Nothing should be left out when you copy the entries below.

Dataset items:
-------
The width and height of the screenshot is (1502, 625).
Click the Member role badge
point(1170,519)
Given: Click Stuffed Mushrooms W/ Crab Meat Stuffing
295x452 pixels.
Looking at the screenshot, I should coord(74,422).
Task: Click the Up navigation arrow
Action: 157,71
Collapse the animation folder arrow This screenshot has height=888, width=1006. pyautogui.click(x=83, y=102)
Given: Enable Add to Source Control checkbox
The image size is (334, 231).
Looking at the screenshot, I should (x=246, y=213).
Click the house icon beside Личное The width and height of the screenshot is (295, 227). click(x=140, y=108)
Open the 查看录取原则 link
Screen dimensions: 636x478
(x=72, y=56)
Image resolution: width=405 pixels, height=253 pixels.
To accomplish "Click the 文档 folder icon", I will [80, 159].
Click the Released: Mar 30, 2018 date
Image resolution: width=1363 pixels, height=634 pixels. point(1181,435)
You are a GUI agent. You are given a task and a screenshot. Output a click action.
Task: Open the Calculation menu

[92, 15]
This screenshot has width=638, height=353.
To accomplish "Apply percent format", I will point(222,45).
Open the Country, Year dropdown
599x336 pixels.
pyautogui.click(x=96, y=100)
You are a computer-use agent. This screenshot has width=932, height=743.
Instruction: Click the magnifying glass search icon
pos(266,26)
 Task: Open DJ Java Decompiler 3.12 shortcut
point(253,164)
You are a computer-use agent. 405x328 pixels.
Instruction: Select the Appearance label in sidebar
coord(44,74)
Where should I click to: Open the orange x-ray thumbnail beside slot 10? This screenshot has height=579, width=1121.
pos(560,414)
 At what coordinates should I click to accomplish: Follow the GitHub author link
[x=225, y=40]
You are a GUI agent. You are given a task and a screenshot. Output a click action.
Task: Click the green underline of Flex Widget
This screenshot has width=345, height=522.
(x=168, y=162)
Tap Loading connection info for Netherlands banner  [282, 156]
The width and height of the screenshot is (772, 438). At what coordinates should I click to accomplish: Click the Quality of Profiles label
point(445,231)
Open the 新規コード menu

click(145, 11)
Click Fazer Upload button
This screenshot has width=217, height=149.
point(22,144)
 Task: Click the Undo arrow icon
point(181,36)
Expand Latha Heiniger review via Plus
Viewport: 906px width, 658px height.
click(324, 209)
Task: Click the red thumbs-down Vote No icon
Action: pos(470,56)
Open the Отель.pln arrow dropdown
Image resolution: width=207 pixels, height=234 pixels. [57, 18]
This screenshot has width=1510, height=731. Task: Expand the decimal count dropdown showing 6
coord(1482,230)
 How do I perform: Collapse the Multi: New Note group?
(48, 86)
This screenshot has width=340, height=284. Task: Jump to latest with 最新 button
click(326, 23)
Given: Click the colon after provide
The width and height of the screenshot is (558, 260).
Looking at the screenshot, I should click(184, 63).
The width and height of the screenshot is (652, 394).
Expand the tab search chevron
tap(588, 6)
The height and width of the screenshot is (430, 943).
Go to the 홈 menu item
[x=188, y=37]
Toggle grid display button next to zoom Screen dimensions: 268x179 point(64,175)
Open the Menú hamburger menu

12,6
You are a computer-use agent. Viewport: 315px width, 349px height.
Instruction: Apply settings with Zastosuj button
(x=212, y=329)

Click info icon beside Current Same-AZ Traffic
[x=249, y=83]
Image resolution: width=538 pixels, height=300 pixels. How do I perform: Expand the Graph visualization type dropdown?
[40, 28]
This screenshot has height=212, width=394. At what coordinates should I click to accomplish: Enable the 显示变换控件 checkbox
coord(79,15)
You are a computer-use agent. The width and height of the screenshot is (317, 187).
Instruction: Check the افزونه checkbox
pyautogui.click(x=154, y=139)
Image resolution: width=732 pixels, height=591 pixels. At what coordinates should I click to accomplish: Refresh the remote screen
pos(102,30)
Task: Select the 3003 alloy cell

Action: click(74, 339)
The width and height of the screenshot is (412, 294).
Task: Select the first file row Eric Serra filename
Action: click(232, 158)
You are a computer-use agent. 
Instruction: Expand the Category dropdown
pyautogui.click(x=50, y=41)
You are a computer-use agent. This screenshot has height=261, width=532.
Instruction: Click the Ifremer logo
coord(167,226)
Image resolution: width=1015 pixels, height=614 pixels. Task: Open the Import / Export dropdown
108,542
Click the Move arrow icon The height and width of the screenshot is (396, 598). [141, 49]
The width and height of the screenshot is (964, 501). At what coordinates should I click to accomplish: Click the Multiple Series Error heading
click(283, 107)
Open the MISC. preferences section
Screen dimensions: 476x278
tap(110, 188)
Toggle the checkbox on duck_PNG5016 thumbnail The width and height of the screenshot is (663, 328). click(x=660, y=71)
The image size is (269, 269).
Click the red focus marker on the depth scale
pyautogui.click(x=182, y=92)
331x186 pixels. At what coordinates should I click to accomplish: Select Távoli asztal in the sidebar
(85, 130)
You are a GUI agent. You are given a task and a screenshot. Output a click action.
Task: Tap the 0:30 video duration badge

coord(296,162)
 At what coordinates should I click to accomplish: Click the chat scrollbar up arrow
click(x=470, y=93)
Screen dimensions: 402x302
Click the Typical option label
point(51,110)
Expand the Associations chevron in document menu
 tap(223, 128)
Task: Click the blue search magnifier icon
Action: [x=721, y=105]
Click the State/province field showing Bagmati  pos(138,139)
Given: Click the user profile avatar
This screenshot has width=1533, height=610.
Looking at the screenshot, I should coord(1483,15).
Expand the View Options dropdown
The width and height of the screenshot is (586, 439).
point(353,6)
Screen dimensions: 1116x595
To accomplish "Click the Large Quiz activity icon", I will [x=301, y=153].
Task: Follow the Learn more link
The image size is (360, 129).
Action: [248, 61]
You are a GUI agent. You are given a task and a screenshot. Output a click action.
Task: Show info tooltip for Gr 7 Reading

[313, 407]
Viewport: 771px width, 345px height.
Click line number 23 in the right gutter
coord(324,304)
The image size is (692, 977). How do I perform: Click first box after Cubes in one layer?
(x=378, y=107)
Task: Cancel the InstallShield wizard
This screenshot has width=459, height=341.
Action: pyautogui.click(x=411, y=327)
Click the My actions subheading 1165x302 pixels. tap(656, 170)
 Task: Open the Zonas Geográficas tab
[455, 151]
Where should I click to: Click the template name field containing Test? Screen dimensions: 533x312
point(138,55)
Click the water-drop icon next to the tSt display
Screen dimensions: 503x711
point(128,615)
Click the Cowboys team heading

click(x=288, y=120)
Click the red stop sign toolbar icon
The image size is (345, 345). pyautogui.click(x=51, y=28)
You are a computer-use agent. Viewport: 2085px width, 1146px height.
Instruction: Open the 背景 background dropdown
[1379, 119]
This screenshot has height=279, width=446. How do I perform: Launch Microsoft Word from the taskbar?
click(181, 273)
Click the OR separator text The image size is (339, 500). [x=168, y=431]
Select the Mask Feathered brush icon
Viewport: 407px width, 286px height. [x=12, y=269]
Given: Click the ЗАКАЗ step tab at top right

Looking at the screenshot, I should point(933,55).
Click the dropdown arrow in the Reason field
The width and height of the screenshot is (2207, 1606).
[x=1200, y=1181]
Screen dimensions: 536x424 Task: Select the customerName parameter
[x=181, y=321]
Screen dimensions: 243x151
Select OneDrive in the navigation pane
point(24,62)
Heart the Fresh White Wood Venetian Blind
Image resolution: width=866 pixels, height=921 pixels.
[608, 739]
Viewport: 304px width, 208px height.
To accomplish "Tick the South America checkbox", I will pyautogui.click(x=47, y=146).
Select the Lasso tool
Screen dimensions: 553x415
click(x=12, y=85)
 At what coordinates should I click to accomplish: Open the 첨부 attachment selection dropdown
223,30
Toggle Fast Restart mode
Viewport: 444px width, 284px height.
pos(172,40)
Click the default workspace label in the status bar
-------
ANSWER TO THIS TASK
The width and height of the screenshot is (1502, 625).
Click the Member role badge
point(1170,519)
Given: Click Stuffed Mushrooms W/ Crab Meat Stuffing
295x452 pixels.
Looking at the screenshot, I should coord(74,422).
Task: Click the Up navigation arrow
Action: 157,71
Collapse the animation folder arrow This screenshot has height=888, width=1006. pyautogui.click(x=83, y=102)
Given: Enable Add to Source Control checkbox
The image size is (334, 231).
Looking at the screenshot, I should (x=246, y=213).
Click the house icon beside Личное The width and height of the screenshot is (295, 227). click(x=140, y=108)
Open the 查看录取原则 link
Screen dimensions: 636x478
(x=72, y=56)
Image resolution: width=405 pixels, height=253 pixels.
To accomplish "Click the 文档 folder icon", I will [80, 159].
Click the Released: Mar 30, 2018 date
Image resolution: width=1363 pixels, height=634 pixels. point(1181,435)
You are a GUI agent. You are given a task and a screenshot. Output a click action.
Task: Open the Calculation menu

[92, 15]
This screenshot has width=638, height=353.
To accomplish "Apply percent format", I will point(222,45).
Open the Country, Year dropdown
599x336 pixels.
pyautogui.click(x=96, y=100)
You are a computer-use agent. This screenshot has width=932, height=743.
Instruction: Click the magnifying glass search icon
pos(266,26)
 Task: Open DJ Java Decompiler 3.12 shortcut
point(253,164)
You are a computer-use agent. 405x328 pixels.
Instruction: Select the Appearance label in sidebar
coord(44,74)
Where should I click to: Open the orange x-ray thumbnail beside slot 10? This screenshot has height=579, width=1121.
pos(560,414)
 At what coordinates should I click to accomplish: Follow the GitHub author link
[x=225, y=40]
You are a GUI agent. You are given a task and a screenshot. Output a click action.
Task: Click the green underline of Flex Widget
This screenshot has width=345, height=522.
(x=168, y=162)
Tap Loading connection info for Netherlands banner  [282, 156]
The width and height of the screenshot is (772, 438). At what coordinates should I click to accomplish: Click the Quality of Profiles label
point(445,231)
Open the 新規コード menu

click(145, 11)
Click Fazer Upload button
This screenshot has width=217, height=149.
point(22,144)
 Task: Click the Undo arrow icon
point(181,36)
Expand Latha Heiniger review via Plus
Viewport: 906px width, 658px height.
click(324, 209)
Task: Click the red thumbs-down Vote No icon
Action: pos(470,56)
Open the Отель.pln arrow dropdown
Image resolution: width=207 pixels, height=234 pixels. [57, 18]
This screenshot has width=1510, height=731. Task: Expand the decimal count dropdown showing 6
coord(1482,230)
 How do I perform: Collapse the Multi: New Note group?
(48, 86)
This screenshot has width=340, height=284. Task: Jump to latest with 最新 button
click(326, 23)
Given: Click the colon after provide
The width and height of the screenshot is (558, 260).
Looking at the screenshot, I should click(184, 63).
The width and height of the screenshot is (652, 394).
Expand the tab search chevron
tap(588, 6)
The height and width of the screenshot is (430, 943).
Go to the 홈 menu item
[x=188, y=37]
Toggle grid display button next to zoom Screen dimensions: 268x179 point(64,175)
Open the Menú hamburger menu

12,6
You are a computer-use agent. Viewport: 315px width, 349px height.
Instruction: Apply settings with Zastosuj button
(x=212, y=329)

Click info icon beside Current Same-AZ Traffic
[x=249, y=83]
Image resolution: width=538 pixels, height=300 pixels. How do I perform: Expand the Graph visualization type dropdown?
[40, 28]
This screenshot has height=212, width=394. At what coordinates should I click to accomplish: Enable the 显示变换控件 checkbox
coord(79,15)
You are a computer-use agent. The width and height of the screenshot is (317, 187).
Instruction: Check the افزونه checkbox
pyautogui.click(x=154, y=139)
Image resolution: width=732 pixels, height=591 pixels. At what coordinates should I click to accomplish: Refresh the remote screen
pos(102,30)
Task: Select the 3003 alloy cell

Action: click(74, 339)
The width and height of the screenshot is (412, 294).
Task: Select the first file row Eric Serra filename
Action: click(232, 158)
You are a computer-use agent. 
Instruction: Expand the Category dropdown
pyautogui.click(x=50, y=41)
You are a computer-use agent. This screenshot has height=261, width=532.
Instruction: Click the Ifremer logo
coord(167,226)
Image resolution: width=1015 pixels, height=614 pixels. Task: Open the Import / Export dropdown
108,542
Click the Move arrow icon The height and width of the screenshot is (396, 598). [141, 49]
The width and height of the screenshot is (964, 501). At what coordinates should I click to accomplish: Click the Multiple Series Error heading
click(283, 107)
Open the MISC. preferences section
Screen dimensions: 476x278
tap(110, 188)
Toggle the checkbox on duck_PNG5016 thumbnail The width and height of the screenshot is (663, 328). click(x=660, y=71)
The image size is (269, 269).
Click the red focus marker on the depth scale
pyautogui.click(x=182, y=92)
331x186 pixels. At what coordinates should I click to accomplish: Select Távoli asztal in the sidebar
(85, 130)
You are a GUI agent. You are given a task and a screenshot. Output a click action.
Task: Tap the 0:30 video duration badge

coord(296,162)
 At what coordinates should I click to accomplish: Click the chat scrollbar up arrow
click(x=470, y=93)
Screen dimensions: 402x302
Click the Typical option label
point(51,110)
Expand the Associations chevron in document menu
 tap(223, 128)
Task: Click the blue search magnifier icon
Action: [x=721, y=105]
Click the State/province field showing Bagmati  pos(138,139)
Given: Click the user profile avatar
This screenshot has width=1533, height=610.
Looking at the screenshot, I should coord(1483,15).
Expand the View Options dropdown
The width and height of the screenshot is (586, 439).
point(353,6)
Screen dimensions: 1116x595
To accomplish "Click the Large Quiz activity icon", I will [x=301, y=153].
Task: Follow the Learn more link
The image size is (360, 129).
Action: [248, 61]
You are a GUI agent. You are given a task and a screenshot. Output a click action.
Task: Show info tooltip for Gr 7 Reading

[313, 407]
Viewport: 771px width, 345px height.
Click line number 23 in the right gutter
coord(324,304)
The image size is (692, 977). How do I perform: Click first box after Cubes in one layer?
(x=378, y=107)
Task: Cancel the InstallShield wizard
This screenshot has width=459, height=341.
Action: pyautogui.click(x=411, y=327)
Click the My actions subheading 1165x302 pixels. tap(656, 170)
 Task: Open the Zonas Geográficas tab
[455, 151]
Where should I click to: Click the template name field containing Test? Screen dimensions: 533x312
point(138,55)
Click the water-drop icon next to the tSt display
Screen dimensions: 503x711
point(128,615)
Click the Cowboys team heading

click(x=288, y=120)
Click the red stop sign toolbar icon
The image size is (345, 345). pyautogui.click(x=51, y=28)
You are a computer-use agent. Viewport: 2085px width, 1146px height.
Instruction: Open the 背景 background dropdown
[1379, 119]
This screenshot has height=279, width=446. How do I perform: Launch Microsoft Word from the taskbar?
click(181, 273)
Click the OR separator text The image size is (339, 500). [x=168, y=431]
Select the Mask Feathered brush icon
Viewport: 407px width, 286px height. [x=12, y=269]
Given: Click the ЗАКАЗ step tab at top right

Looking at the screenshot, I should point(933,55).
Click the dropdown arrow in the Reason field
The width and height of the screenshot is (2207, 1606).
[x=1200, y=1181]
Screen dimensions: 536x424 Task: Select the customerName parameter
[x=181, y=321]
Screen dimensions: 243x151
Select OneDrive in the navigation pane
point(24,62)
Heart the Fresh White Wood Venetian Blind
Image resolution: width=866 pixels, height=921 pixels.
[608, 739]
Viewport: 304px width, 208px height.
To accomplish "Tick the South America checkbox", I will pyautogui.click(x=47, y=146).
Select the Lasso tool
Screen dimensions: 553x415
click(x=12, y=85)
 At what coordinates should I click to accomplish: Open the 첨부 attachment selection dropdown
223,30
Toggle Fast Restart mode
Viewport: 444px width, 284px height.
pos(172,40)
Click the default workspace label in the status bar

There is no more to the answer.